(Items listed in a dataset)
+++
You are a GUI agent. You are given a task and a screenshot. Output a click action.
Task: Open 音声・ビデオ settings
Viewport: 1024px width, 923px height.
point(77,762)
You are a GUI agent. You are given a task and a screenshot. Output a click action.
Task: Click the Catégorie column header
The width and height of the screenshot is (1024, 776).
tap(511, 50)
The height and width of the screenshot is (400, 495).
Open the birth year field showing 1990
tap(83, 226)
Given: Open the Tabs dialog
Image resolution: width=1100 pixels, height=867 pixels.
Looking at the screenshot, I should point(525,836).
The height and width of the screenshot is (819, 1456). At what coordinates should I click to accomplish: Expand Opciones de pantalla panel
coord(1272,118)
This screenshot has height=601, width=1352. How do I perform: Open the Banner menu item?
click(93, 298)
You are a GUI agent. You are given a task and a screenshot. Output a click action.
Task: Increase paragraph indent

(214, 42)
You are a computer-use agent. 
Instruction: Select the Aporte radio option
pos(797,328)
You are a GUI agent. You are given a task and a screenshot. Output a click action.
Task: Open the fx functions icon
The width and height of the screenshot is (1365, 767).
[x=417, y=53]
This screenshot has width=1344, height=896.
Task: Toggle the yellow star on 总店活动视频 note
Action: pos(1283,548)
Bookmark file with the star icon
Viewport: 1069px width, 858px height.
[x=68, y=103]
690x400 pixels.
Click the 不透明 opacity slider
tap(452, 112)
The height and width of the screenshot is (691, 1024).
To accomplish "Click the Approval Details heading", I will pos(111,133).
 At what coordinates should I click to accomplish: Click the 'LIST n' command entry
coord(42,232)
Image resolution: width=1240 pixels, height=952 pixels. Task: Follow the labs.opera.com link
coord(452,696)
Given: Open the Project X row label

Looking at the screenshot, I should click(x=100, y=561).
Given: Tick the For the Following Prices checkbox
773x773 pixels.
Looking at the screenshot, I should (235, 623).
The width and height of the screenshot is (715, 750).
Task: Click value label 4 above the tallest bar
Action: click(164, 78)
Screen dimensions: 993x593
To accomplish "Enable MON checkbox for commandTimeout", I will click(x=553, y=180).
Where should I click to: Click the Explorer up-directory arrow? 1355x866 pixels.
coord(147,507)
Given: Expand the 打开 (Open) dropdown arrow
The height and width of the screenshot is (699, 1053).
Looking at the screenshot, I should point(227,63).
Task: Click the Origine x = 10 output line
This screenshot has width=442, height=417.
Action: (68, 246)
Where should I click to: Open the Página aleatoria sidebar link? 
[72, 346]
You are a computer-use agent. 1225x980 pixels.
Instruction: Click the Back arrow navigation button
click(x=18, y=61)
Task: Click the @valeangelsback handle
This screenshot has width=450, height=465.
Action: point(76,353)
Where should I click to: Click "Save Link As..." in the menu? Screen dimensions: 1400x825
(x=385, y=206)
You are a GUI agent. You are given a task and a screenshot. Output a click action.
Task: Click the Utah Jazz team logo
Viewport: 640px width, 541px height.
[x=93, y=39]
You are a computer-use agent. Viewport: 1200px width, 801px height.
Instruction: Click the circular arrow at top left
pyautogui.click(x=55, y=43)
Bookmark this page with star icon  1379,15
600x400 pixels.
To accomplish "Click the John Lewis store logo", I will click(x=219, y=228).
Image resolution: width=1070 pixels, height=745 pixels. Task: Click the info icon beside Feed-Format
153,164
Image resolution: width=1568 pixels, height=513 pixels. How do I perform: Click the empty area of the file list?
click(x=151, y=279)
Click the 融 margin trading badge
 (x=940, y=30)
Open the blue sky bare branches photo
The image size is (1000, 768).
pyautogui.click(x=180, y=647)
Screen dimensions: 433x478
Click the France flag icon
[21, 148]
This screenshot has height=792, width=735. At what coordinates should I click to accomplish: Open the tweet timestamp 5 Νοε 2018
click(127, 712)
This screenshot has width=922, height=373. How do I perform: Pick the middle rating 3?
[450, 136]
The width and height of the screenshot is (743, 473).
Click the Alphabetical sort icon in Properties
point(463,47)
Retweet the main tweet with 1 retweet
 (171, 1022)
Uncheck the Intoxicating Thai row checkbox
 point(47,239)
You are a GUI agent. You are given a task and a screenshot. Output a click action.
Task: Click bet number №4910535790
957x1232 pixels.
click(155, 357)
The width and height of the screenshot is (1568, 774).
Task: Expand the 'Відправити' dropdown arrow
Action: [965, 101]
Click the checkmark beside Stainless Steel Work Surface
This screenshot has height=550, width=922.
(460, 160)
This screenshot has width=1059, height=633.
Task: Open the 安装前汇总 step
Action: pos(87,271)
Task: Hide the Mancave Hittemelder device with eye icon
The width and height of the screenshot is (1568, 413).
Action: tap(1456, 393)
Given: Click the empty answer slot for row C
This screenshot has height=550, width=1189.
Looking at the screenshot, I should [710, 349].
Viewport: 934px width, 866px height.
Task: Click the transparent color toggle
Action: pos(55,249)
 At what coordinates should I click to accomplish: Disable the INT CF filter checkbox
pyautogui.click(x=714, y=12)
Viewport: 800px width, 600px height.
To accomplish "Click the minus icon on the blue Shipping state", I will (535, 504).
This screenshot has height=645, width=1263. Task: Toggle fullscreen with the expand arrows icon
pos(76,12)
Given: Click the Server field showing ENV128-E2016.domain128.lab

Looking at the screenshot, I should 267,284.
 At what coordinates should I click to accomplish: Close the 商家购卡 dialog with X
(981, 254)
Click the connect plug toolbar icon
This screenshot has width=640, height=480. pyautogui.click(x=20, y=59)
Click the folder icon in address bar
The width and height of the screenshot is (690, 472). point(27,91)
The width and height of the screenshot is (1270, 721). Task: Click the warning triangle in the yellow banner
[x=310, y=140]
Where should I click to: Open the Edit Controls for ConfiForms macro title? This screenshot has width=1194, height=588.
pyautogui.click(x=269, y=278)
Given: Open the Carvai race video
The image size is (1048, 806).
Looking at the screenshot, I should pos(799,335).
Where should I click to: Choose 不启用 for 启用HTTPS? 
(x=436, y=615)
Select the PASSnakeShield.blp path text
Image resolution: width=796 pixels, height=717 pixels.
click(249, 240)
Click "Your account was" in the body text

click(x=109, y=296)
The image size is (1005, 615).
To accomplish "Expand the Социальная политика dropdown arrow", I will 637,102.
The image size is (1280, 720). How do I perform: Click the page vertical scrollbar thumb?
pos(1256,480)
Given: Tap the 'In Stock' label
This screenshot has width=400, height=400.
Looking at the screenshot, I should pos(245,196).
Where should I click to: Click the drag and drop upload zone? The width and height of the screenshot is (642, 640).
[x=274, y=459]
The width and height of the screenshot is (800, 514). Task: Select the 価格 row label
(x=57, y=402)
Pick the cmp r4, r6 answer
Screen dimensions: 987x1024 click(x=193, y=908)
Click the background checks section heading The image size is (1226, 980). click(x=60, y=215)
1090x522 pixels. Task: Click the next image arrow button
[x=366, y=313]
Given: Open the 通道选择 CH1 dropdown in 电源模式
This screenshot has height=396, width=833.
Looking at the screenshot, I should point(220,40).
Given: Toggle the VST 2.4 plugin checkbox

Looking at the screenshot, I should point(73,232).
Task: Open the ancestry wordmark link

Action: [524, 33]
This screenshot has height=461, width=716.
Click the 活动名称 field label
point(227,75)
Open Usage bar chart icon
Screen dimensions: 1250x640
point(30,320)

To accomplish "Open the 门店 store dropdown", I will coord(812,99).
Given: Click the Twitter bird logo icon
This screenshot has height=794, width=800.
+++
Goal of the exercise:
Transcribe each record shown above, exactly.

Your response:
You are a GUI agent. You are given a task and a screenshot. Output a click action.
Task: Open 音声・ビデオ settings
Viewport: 1024px width, 923px height.
point(77,762)
You are a GUI agent. You are given a task and a screenshot. Output a click action.
Task: Click the Catégorie column header
The width and height of the screenshot is (1024, 776).
tap(511, 50)
The height and width of the screenshot is (400, 495).
Open the birth year field showing 1990
tap(83, 226)
Given: Open the Tabs dialog
Image resolution: width=1100 pixels, height=867 pixels.
Looking at the screenshot, I should point(525,836).
The height and width of the screenshot is (819, 1456). At what coordinates should I click to accomplish: Expand Opciones de pantalla panel
coord(1272,118)
This screenshot has height=601, width=1352. How do I perform: Open the Banner menu item?
click(93, 298)
You are a GUI agent. You are given a task and a screenshot. Output a click action.
Task: Increase paragraph indent

(214, 42)
You are a computer-use agent. 
Instruction: Select the Aporte radio option
pos(797,328)
You are a GUI agent. You are given a task and a screenshot. Output a click action.
Task: Open the fx functions icon
The width and height of the screenshot is (1365, 767).
[x=417, y=53]
This screenshot has width=1344, height=896.
Task: Toggle the yellow star on 总店活动视频 note
Action: pos(1283,548)
Bookmark file with the star icon
Viewport: 1069px width, 858px height.
[x=68, y=103]
690x400 pixels.
Click the 不透明 opacity slider
tap(452, 112)
The height and width of the screenshot is (691, 1024).
To accomplish "Click the Approval Details heading", I will pos(111,133).
 At what coordinates should I click to accomplish: Click the 'LIST n' command entry
coord(42,232)
Image resolution: width=1240 pixels, height=952 pixels. Task: Follow the labs.opera.com link
coord(452,696)
Given: Open the Project X row label

Looking at the screenshot, I should click(x=100, y=561).
Given: Tick the For the Following Prices checkbox
773x773 pixels.
Looking at the screenshot, I should (235, 623).
The width and height of the screenshot is (715, 750).
Task: Click value label 4 above the tallest bar
Action: click(164, 78)
Screen dimensions: 993x593
To accomplish "Enable MON checkbox for commandTimeout", I will click(x=553, y=180).
Where should I click to: Click the Explorer up-directory arrow? 1355x866 pixels.
coord(147,507)
Given: Expand the 打开 (Open) dropdown arrow
The height and width of the screenshot is (699, 1053).
Looking at the screenshot, I should point(227,63).
Task: Click the Origine x = 10 output line
This screenshot has width=442, height=417.
Action: (68, 246)
Where should I click to: Open the Página aleatoria sidebar link? 
[72, 346]
You are a computer-use agent. 1225x980 pixels.
Instruction: Click the Back arrow navigation button
click(x=18, y=61)
Task: Click the @valeangelsback handle
This screenshot has width=450, height=465.
Action: point(76,353)
Where should I click to: Click "Save Link As..." in the menu? Screen dimensions: 1400x825
(x=385, y=206)
You are a GUI agent. You are given a task and a screenshot. Output a click action.
Task: Click the Utah Jazz team logo
Viewport: 640px width, 541px height.
[x=93, y=39]
You are a computer-use agent. Viewport: 1200px width, 801px height.
Instruction: Click the circular arrow at top left
pyautogui.click(x=55, y=43)
Bookmark this page with star icon  1379,15
600x400 pixels.
To accomplish "Click the John Lewis store logo", I will click(x=219, y=228).
Image resolution: width=1070 pixels, height=745 pixels. Task: Click the info icon beside Feed-Format
153,164
Image resolution: width=1568 pixels, height=513 pixels. How do I perform: Click the empty area of the file list?
click(x=151, y=279)
Click the 融 margin trading badge
 (x=940, y=30)
Open the blue sky bare branches photo
The image size is (1000, 768).
pyautogui.click(x=180, y=647)
Screen dimensions: 433x478
Click the France flag icon
[21, 148]
This screenshot has height=792, width=735. At what coordinates should I click to accomplish: Open the tweet timestamp 5 Νοε 2018
click(127, 712)
This screenshot has width=922, height=373. How do I perform: Pick the middle rating 3?
[450, 136]
The width and height of the screenshot is (743, 473).
Click the Alphabetical sort icon in Properties
point(463,47)
Retweet the main tweet with 1 retweet
 (171, 1022)
Uncheck the Intoxicating Thai row checkbox
 point(47,239)
You are a GUI agent. You are given a task and a screenshot. Output a click action.
Task: Click bet number №4910535790
957x1232 pixels.
click(155, 357)
The width and height of the screenshot is (1568, 774).
Task: Expand the 'Відправити' dropdown arrow
Action: [965, 101]
Click the checkmark beside Stainless Steel Work Surface
This screenshot has height=550, width=922.
(460, 160)
This screenshot has width=1059, height=633.
Task: Open the 安装前汇总 step
Action: pos(87,271)
Task: Hide the Mancave Hittemelder device with eye icon
The width and height of the screenshot is (1568, 413).
Action: tap(1456, 393)
Given: Click the empty answer slot for row C
This screenshot has height=550, width=1189.
Looking at the screenshot, I should [710, 349].
Viewport: 934px width, 866px height.
Task: Click the transparent color toggle
Action: pos(55,249)
 At what coordinates should I click to accomplish: Disable the INT CF filter checkbox
pyautogui.click(x=714, y=12)
Viewport: 800px width, 600px height.
To accomplish "Click the minus icon on the blue Shipping state", I will (535, 504).
This screenshot has height=645, width=1263. Task: Toggle fullscreen with the expand arrows icon
pos(76,12)
Given: Click the Server field showing ENV128-E2016.domain128.lab

Looking at the screenshot, I should 267,284.
 At what coordinates should I click to accomplish: Close the 商家购卡 dialog with X
(981, 254)
Click the connect plug toolbar icon
This screenshot has width=640, height=480. pyautogui.click(x=20, y=59)
Click the folder icon in address bar
The width and height of the screenshot is (690, 472). point(27,91)
The width and height of the screenshot is (1270, 721). Task: Click the warning triangle in the yellow banner
[x=310, y=140]
Where should I click to: Open the Edit Controls for ConfiForms macro title? This screenshot has width=1194, height=588.
pyautogui.click(x=269, y=278)
Given: Open the Carvai race video
The image size is (1048, 806).
Looking at the screenshot, I should pos(799,335).
Where should I click to: Choose 不启用 for 启用HTTPS? 
(x=436, y=615)
Select the PASSnakeShield.blp path text
Image resolution: width=796 pixels, height=717 pixels.
click(249, 240)
Click "Your account was" in the body text

click(x=109, y=296)
The image size is (1005, 615).
To accomplish "Expand the Социальная политика dropdown arrow", I will 637,102.
The image size is (1280, 720). How do I perform: Click the page vertical scrollbar thumb?
pos(1256,480)
Given: Tap the 'In Stock' label
This screenshot has width=400, height=400.
Looking at the screenshot, I should pos(245,196).
Where should I click to: Click the drag and drop upload zone? The width and height of the screenshot is (642, 640).
[x=274, y=459]
The width and height of the screenshot is (800, 514). Task: Select the 価格 row label
(x=57, y=402)
Pick the cmp r4, r6 answer
Screen dimensions: 987x1024 click(x=193, y=908)
Click the background checks section heading The image size is (1226, 980). click(x=60, y=215)
1090x522 pixels. Task: Click the next image arrow button
[x=366, y=313]
Given: Open the 通道选择 CH1 dropdown in 电源模式
This screenshot has height=396, width=833.
Looking at the screenshot, I should point(220,40).
Given: Toggle the VST 2.4 plugin checkbox

Looking at the screenshot, I should point(73,232).
Task: Open the ancestry wordmark link

Action: [524, 33]
This screenshot has height=461, width=716.
Click the 活动名称 field label
point(227,75)
Open Usage bar chart icon
Screen dimensions: 1250x640
point(30,320)

To accomplish "Open the 门店 store dropdown", I will coord(812,99).
Given: Click the Twitter bird logo icon
This screenshot has height=794, width=800.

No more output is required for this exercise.